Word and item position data

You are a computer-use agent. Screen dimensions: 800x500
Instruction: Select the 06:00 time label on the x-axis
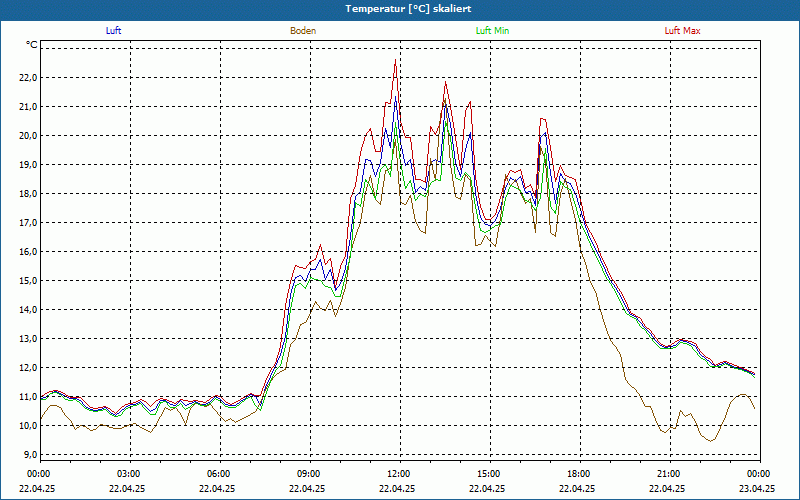pyautogui.click(x=219, y=474)
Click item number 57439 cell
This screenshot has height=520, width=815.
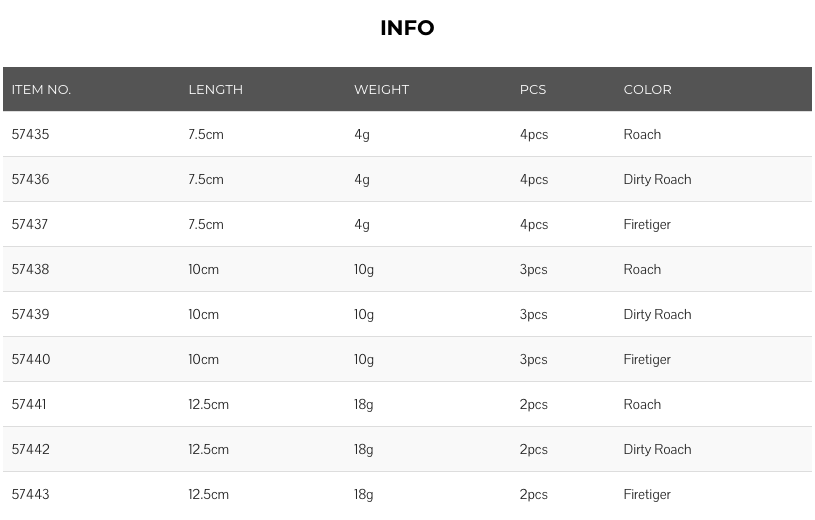30,314

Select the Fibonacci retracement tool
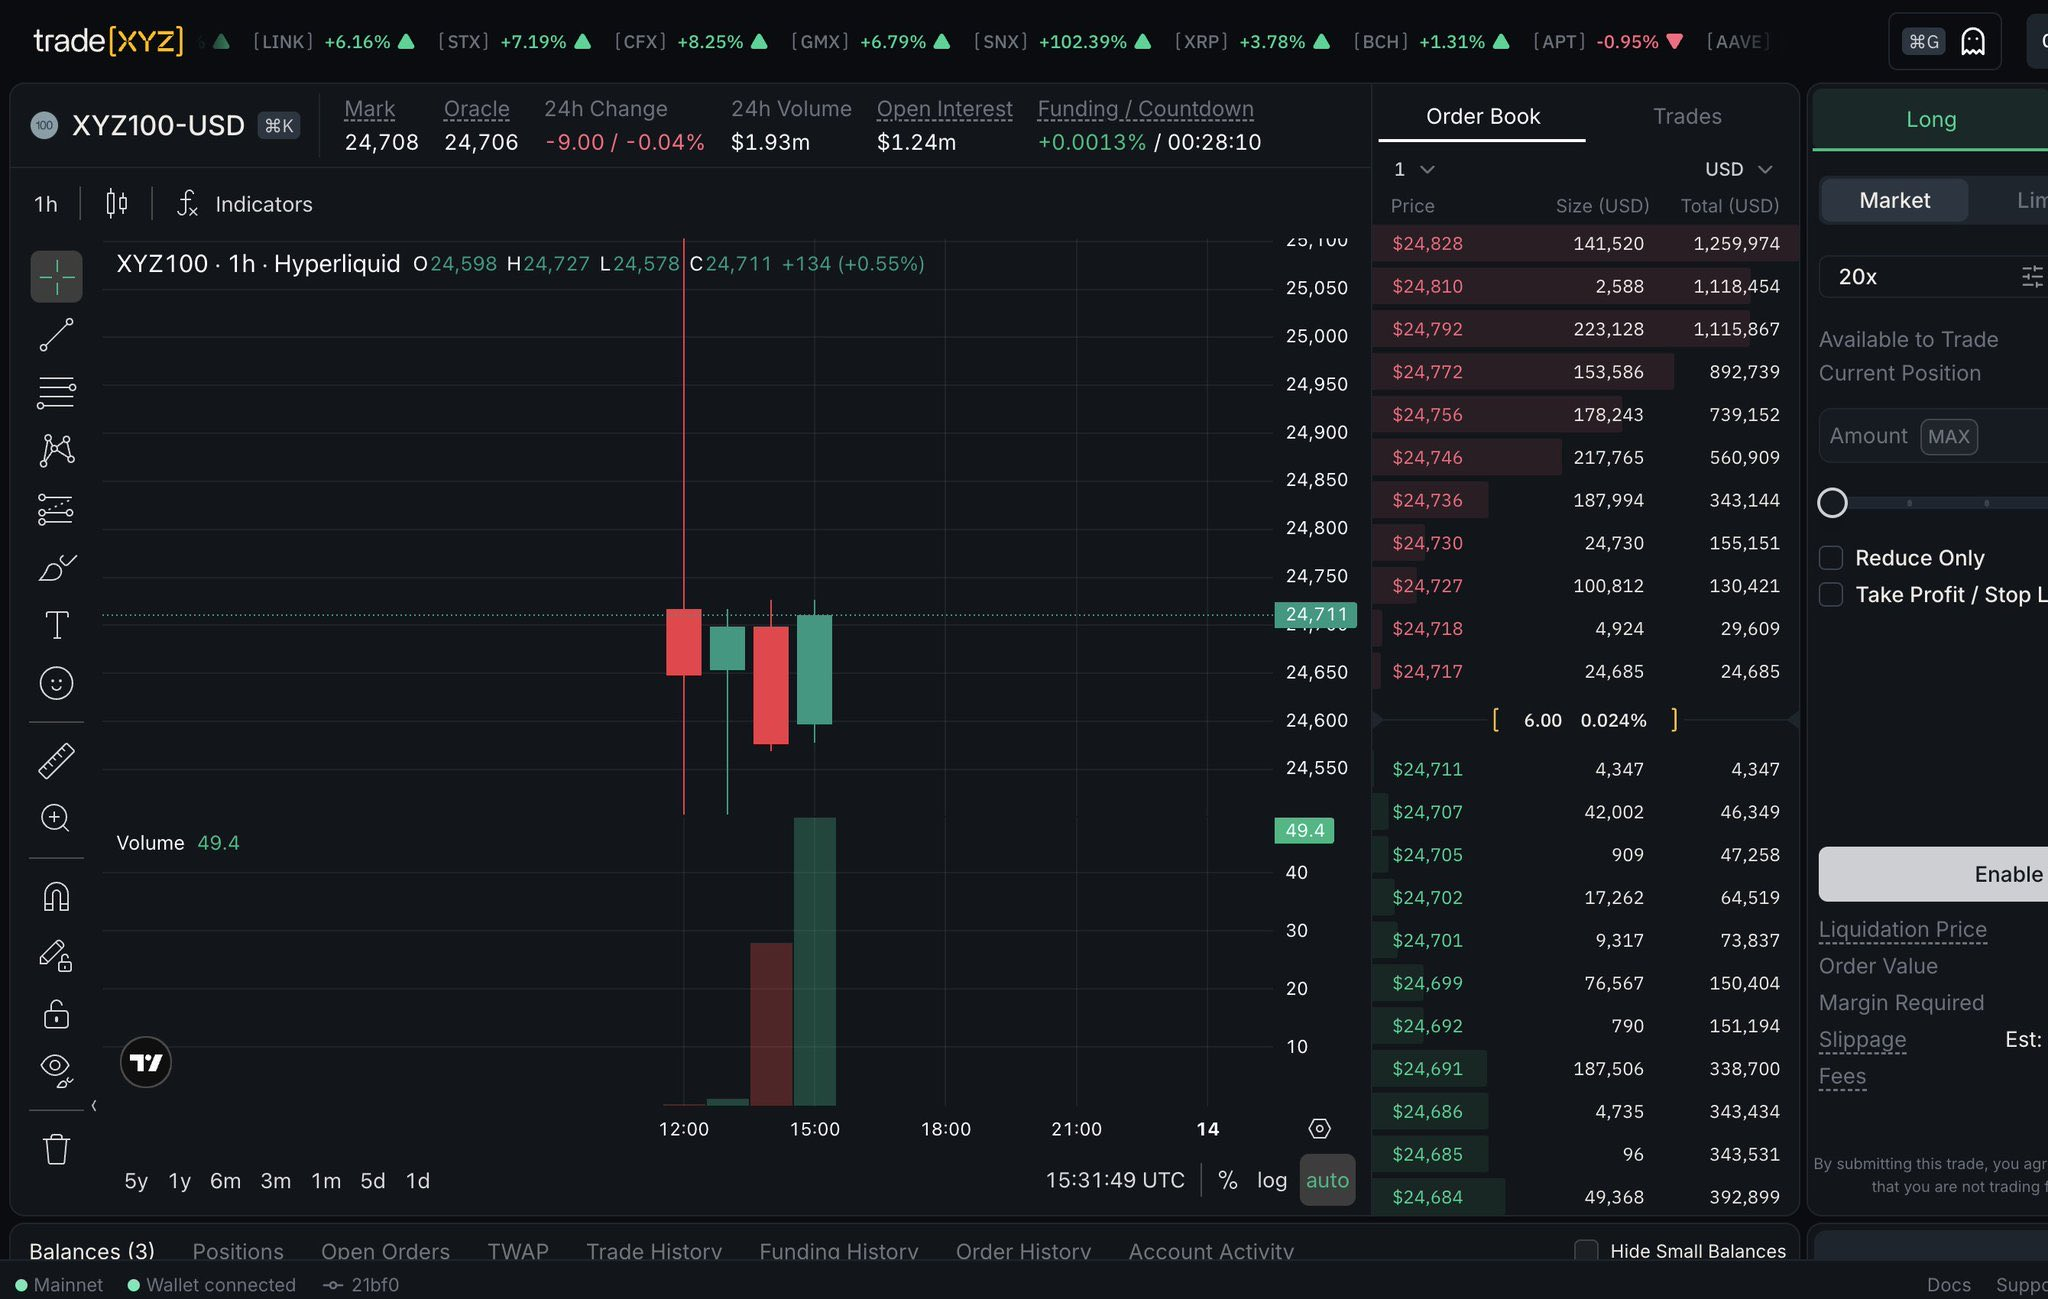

WHAT THE EXERCISE ASKS → Transcribe the lines of every item above word for word, leaving out the pictures.

WRITTEN ANSWER →
You are a computer-use agent. Screen dimensions: 800x500
Instruction: Select the 06:00 time label on the x-axis
pyautogui.click(x=219, y=474)
Click item number 57439 cell
This screenshot has height=520, width=815.
30,314

Select the Fibonacci retracement tool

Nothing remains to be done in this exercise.